Work request: Pictures in the entries below are excluded; copy only the lines from the one containing "Los Mejores Hoteles" to the one containing "Genotype (354, 971)", both included.

[Dataset entries]
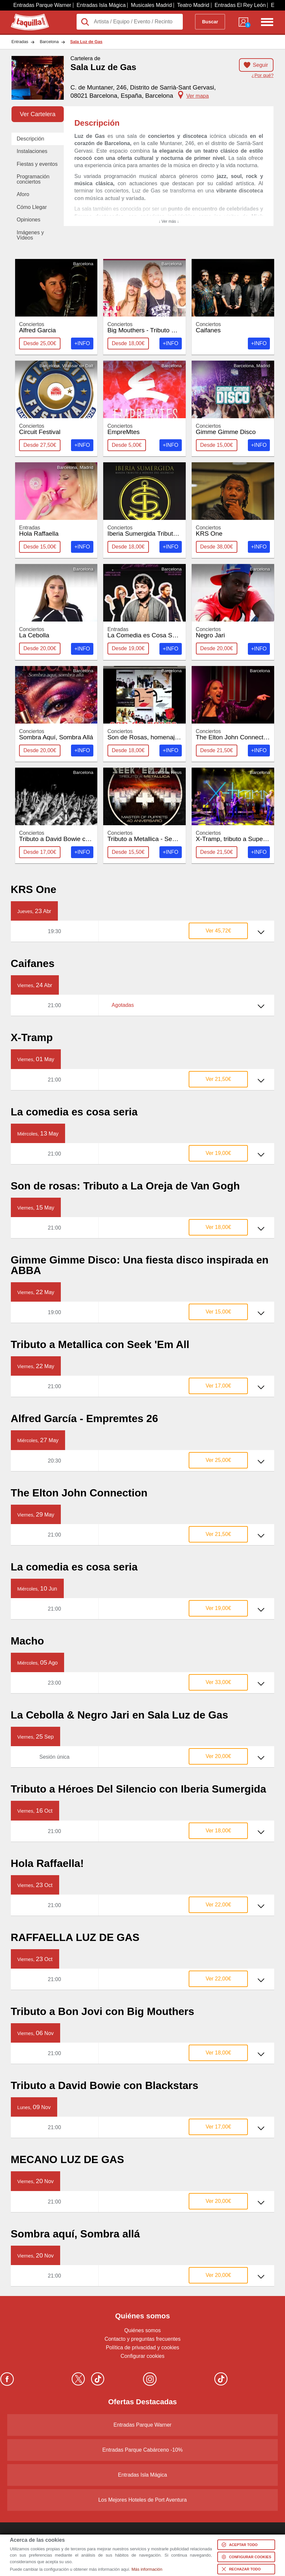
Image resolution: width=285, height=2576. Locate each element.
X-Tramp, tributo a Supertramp (238, 836)
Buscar (210, 21)
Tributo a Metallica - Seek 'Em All (153, 836)
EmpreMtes (144, 429)
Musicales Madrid (151, 5)
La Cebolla (56, 633)
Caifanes (233, 328)
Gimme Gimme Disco (233, 429)
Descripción (30, 138)
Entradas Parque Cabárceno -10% (142, 2450)
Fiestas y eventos (37, 164)
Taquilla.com (25, 16)
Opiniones (28, 219)
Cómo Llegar (32, 207)
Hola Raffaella (56, 531)
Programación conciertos (33, 179)
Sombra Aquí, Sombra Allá (56, 735)
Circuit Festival (56, 429)
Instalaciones (32, 151)
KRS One (233, 531)
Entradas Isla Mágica (101, 5)
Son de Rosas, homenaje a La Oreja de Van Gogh (177, 735)
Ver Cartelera (37, 114)
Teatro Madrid (193, 5)
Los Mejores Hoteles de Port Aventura (142, 2500)
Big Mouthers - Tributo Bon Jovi (151, 328)
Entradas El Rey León (240, 5)
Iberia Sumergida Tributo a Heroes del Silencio (172, 531)
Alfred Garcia (56, 328)
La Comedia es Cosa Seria (145, 633)
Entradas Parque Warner (42, 5)
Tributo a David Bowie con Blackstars (71, 836)
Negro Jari (233, 633)
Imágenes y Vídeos (30, 235)
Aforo (23, 194)
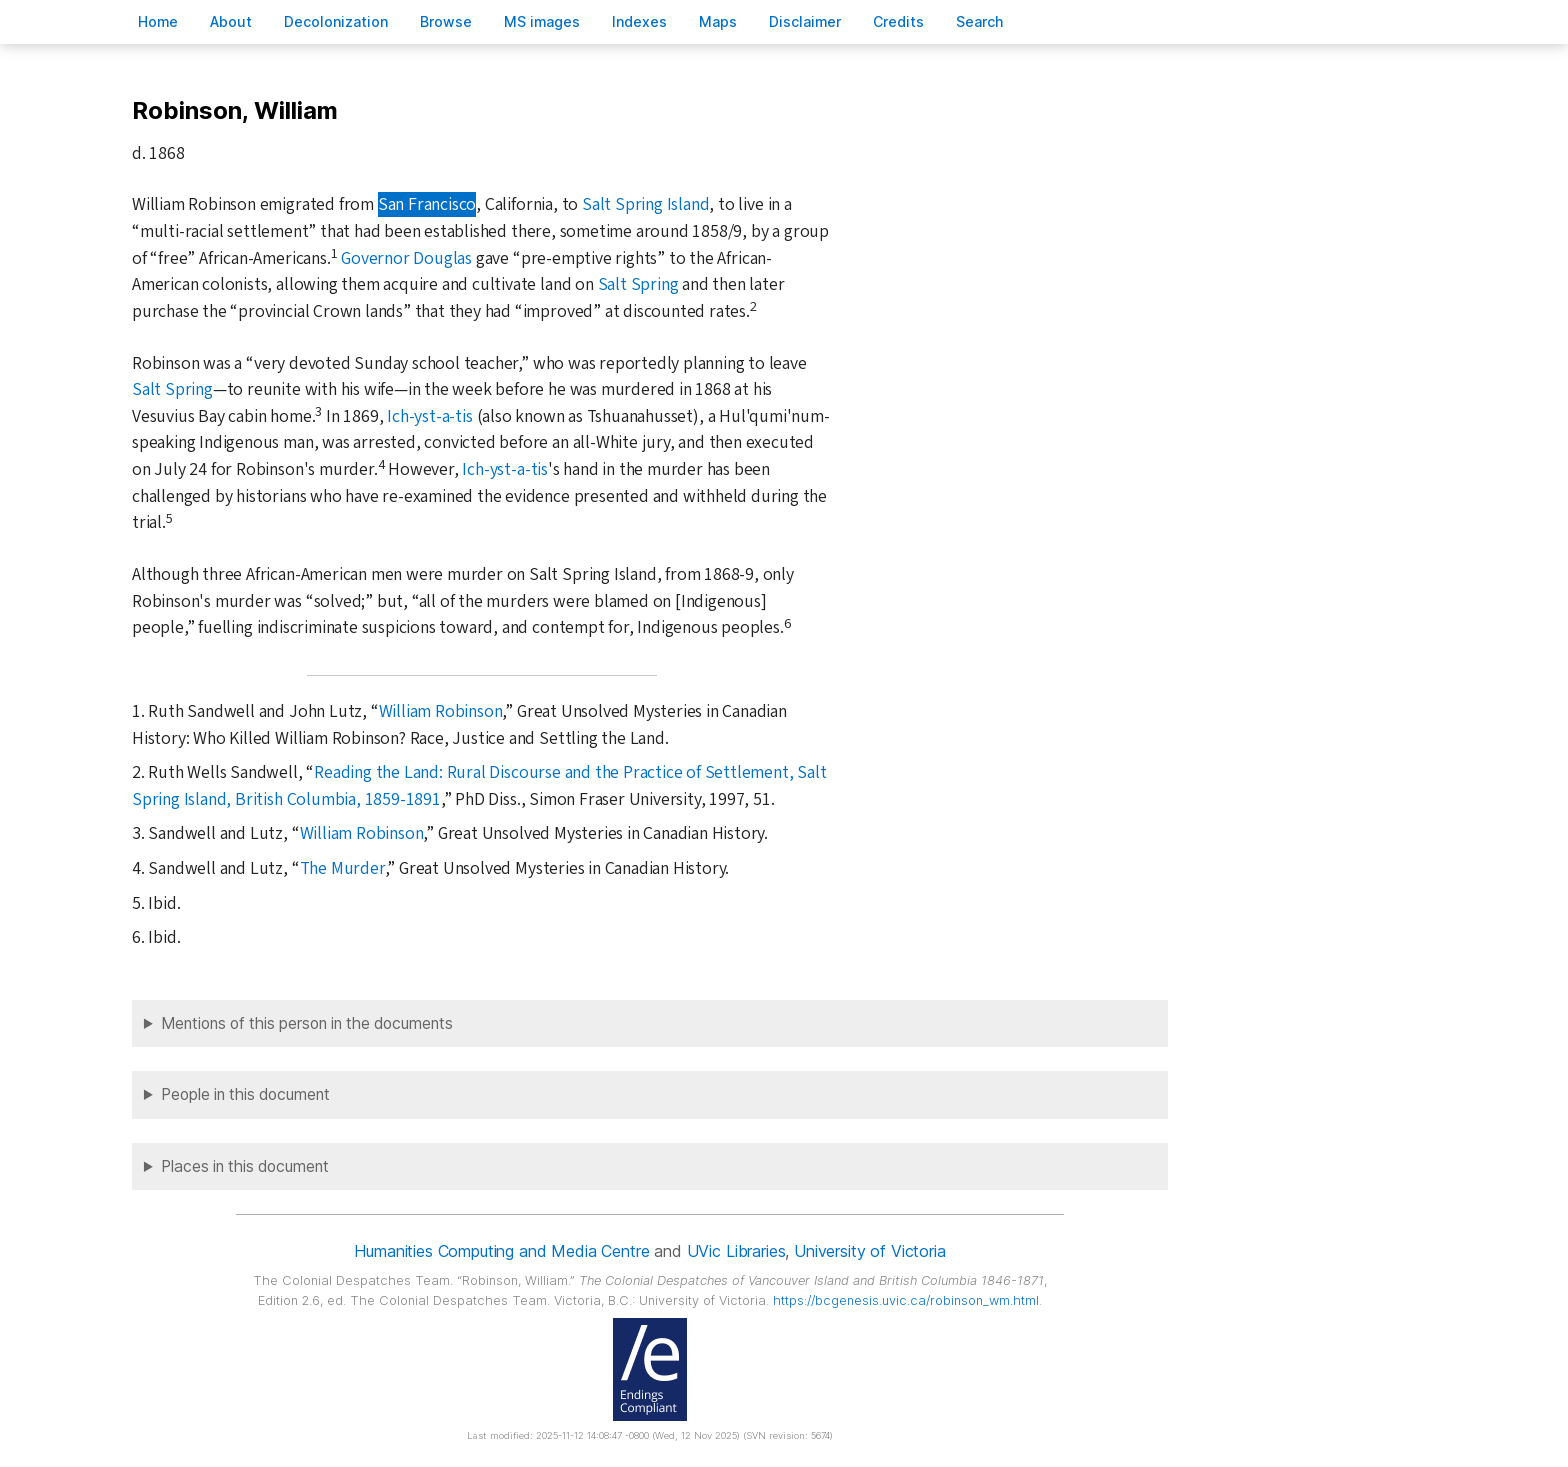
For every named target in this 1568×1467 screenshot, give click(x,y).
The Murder (342, 868)
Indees (639, 21)
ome (158, 21)
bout (231, 21)
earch (980, 21)
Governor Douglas (406, 258)
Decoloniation (336, 21)
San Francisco (427, 204)
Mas (718, 21)
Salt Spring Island (646, 204)
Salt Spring (638, 284)
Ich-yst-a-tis (429, 416)
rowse (446, 21)
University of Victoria (869, 1251)
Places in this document (245, 1166)
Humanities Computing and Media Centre (501, 1251)
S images (542, 21)
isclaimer (805, 21)
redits (898, 21)
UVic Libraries (736, 1251)
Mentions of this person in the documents (307, 1023)
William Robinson (441, 711)
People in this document (245, 1094)
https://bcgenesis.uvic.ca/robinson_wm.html (906, 1300)
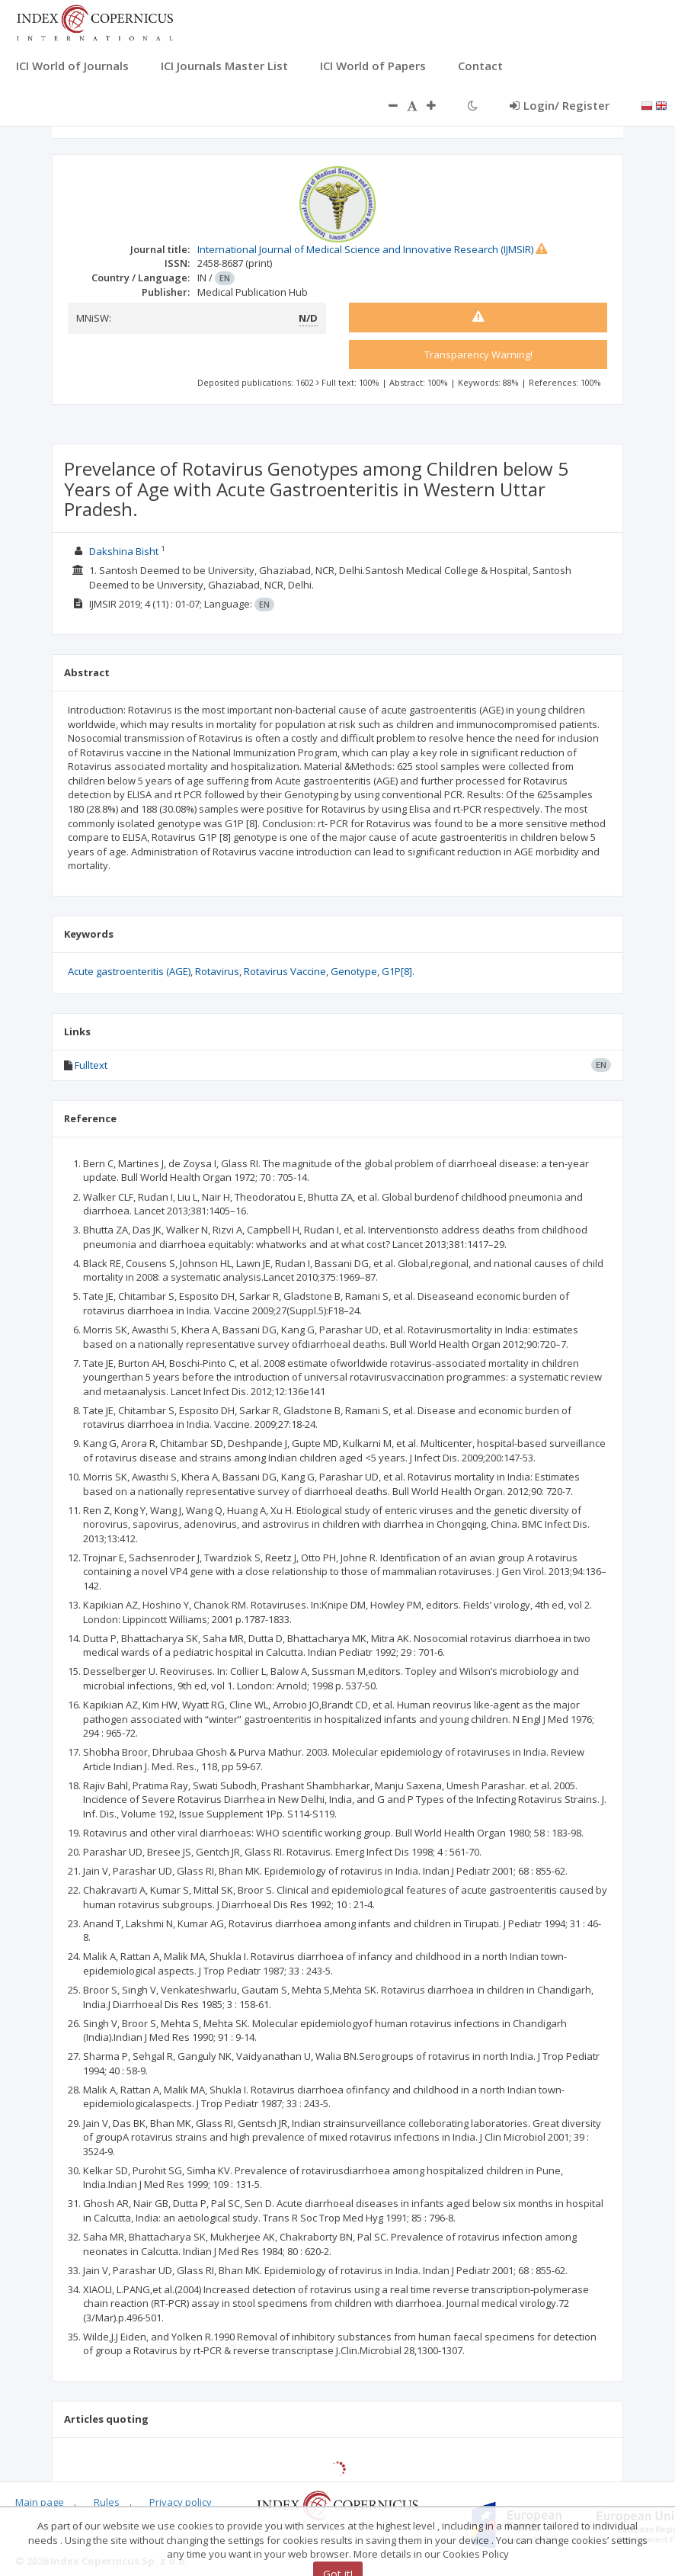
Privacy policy (180, 2502)
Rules (107, 2502)
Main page (39, 2502)
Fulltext (91, 1065)
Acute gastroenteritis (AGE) (129, 971)
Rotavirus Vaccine (285, 971)
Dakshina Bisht (123, 551)
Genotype (354, 971)
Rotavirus (217, 971)
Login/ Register (559, 105)
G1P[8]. (398, 971)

The completed task:
Los Mejores Hoteles de Port Aventura (142, 2500)
Big Mouthers - Tributo Bon Jovi (151, 328)
Entradas El Rey León (240, 5)
Iberia Sumergida Tributo a Heroes del Silencio (172, 531)
Alfred Garcia (56, 328)
La Comedia es Cosa Seria (145, 633)
Entradas Parque Warner (42, 5)
Tributo a David Bowie con Blackstars (71, 836)
Negro Jari (233, 633)
Imágenes y Vídeos (30, 235)
Aforo (23, 194)
For every named target in this 1568×1467 screenshot, give click(x,y).
The Murder (342, 868)
Indees (639, 21)
ome (158, 21)
bout (231, 21)
earch (980, 21)
Governor Douglas (406, 258)
Decoloniation (336, 21)
San Francisco (427, 204)
Mas (718, 21)
Salt Spring Island (646, 204)
Salt Spring (638, 284)
Ich-yst-a-tis (429, 416)
rowse (446, 21)
University of Victoria (869, 1251)
Places in this document (245, 1166)
Humanities Computing and Media Centre (501, 1251)
S images (542, 21)
isclaimer (805, 21)
redits (898, 21)
UVic Libraries (736, 1251)
Mentions of this person in the documents (307, 1023)
William Robinson (441, 711)
People in this document (245, 1094)
https://bcgenesis.uvic.ca/robinson_wm.html (906, 1300)
Privacy policy (180, 2502)
Rules (107, 2502)
Main page (39, 2502)
Fulltext (91, 1065)
Acute gastroenteritis (AGE) (129, 971)
Rotavirus Vaccine (285, 971)
Dakshina Bisht (123, 551)
Genotype (354, 971)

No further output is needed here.